▸ **Activity**:
When you reach the line that contains "Pool keus (190, 126)" in the data below, start reproducing lines exactly, and stop after the line that contains "In winkelwagen (920, 494)".
*** Supplied entries Section Begins ***
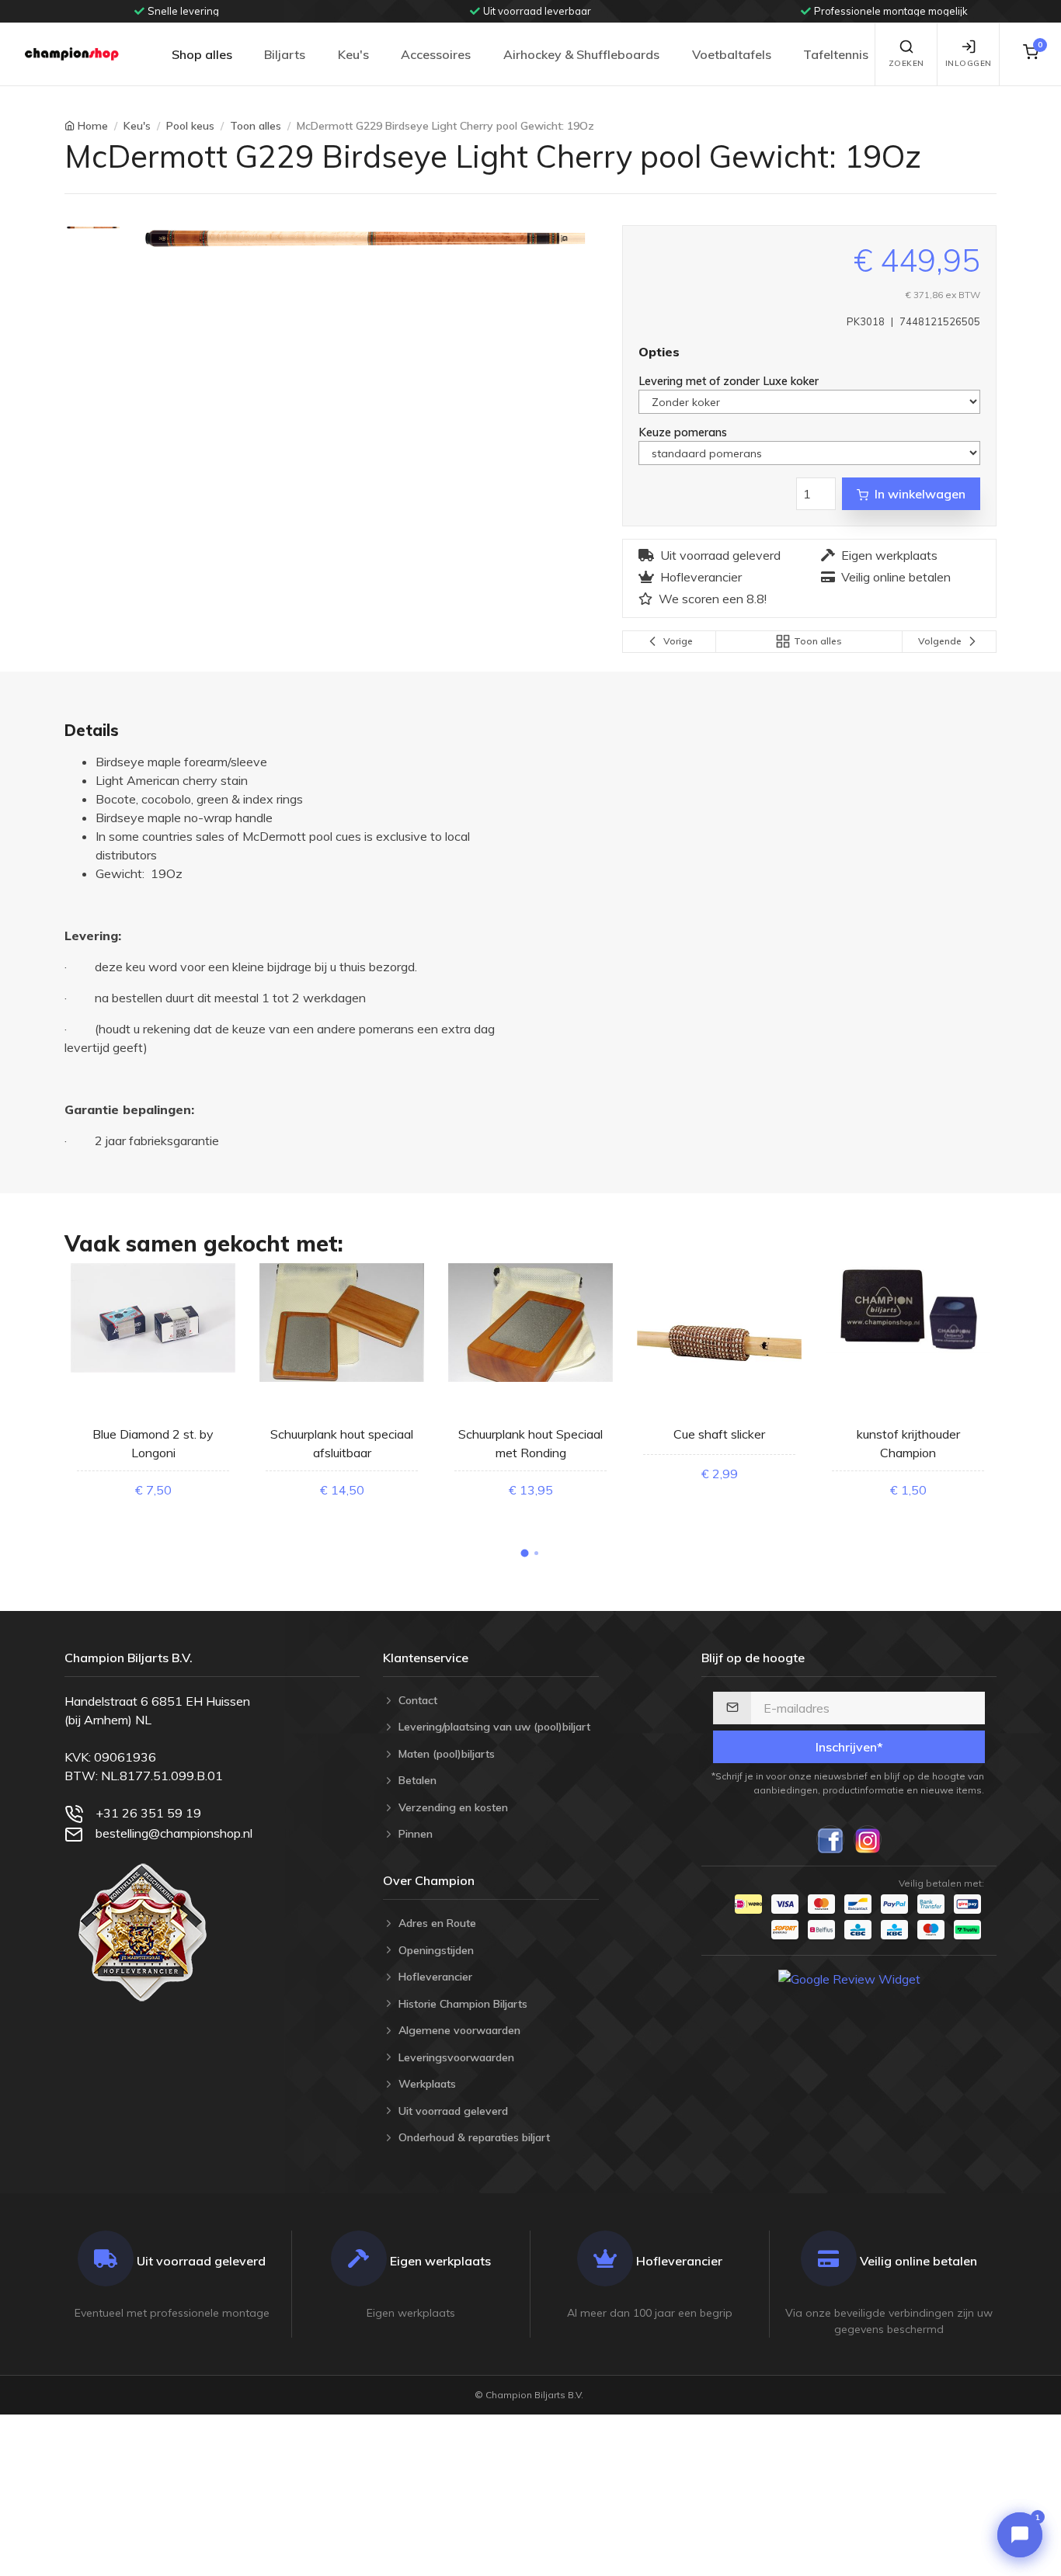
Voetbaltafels (731, 54)
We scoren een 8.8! (713, 598)
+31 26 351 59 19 (148, 1813)
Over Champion (429, 1880)
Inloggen (968, 63)
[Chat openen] (1019, 2534)
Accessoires (436, 54)
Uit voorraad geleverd (720, 555)
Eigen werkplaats (889, 555)
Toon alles (255, 126)
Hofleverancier (701, 577)
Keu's (353, 54)
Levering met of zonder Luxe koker (730, 381)
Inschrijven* (849, 1747)
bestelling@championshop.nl (174, 1833)
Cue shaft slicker (719, 1434)
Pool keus (190, 126)
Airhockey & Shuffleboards (581, 54)
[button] (525, 1553)
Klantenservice (425, 1657)
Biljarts (284, 54)
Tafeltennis (835, 54)
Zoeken (906, 63)
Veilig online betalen (896, 577)
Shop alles (202, 54)
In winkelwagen (920, 494)
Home (93, 126)
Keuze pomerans (684, 432)
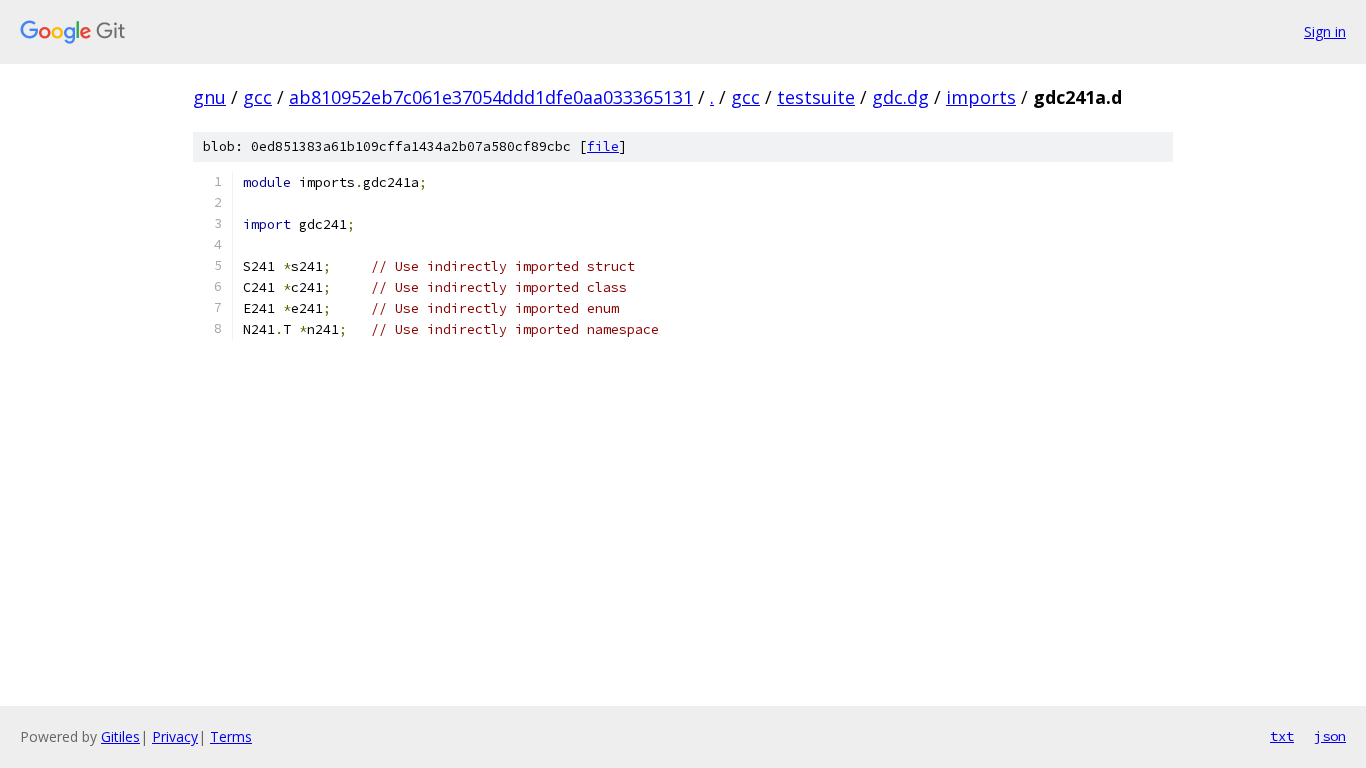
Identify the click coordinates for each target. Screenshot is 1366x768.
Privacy (175, 736)
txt (1282, 736)
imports (981, 97)
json (1330, 736)
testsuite (816, 97)
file (603, 146)
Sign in (1325, 31)
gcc (257, 97)
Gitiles (120, 736)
*** Supplied entries Section Ends ***
▸ **Exercise result**:
Pool keus (190, 126)
Airhockey & Shuffleboards (581, 54)
[button] (525, 1553)
Klantenservice (425, 1657)
Biljarts (284, 54)
Tafeltennis (835, 54)
Zoeken (906, 63)
Veilig online betalen (896, 577)
Shop alles (202, 54)
In winkelwagen (920, 494)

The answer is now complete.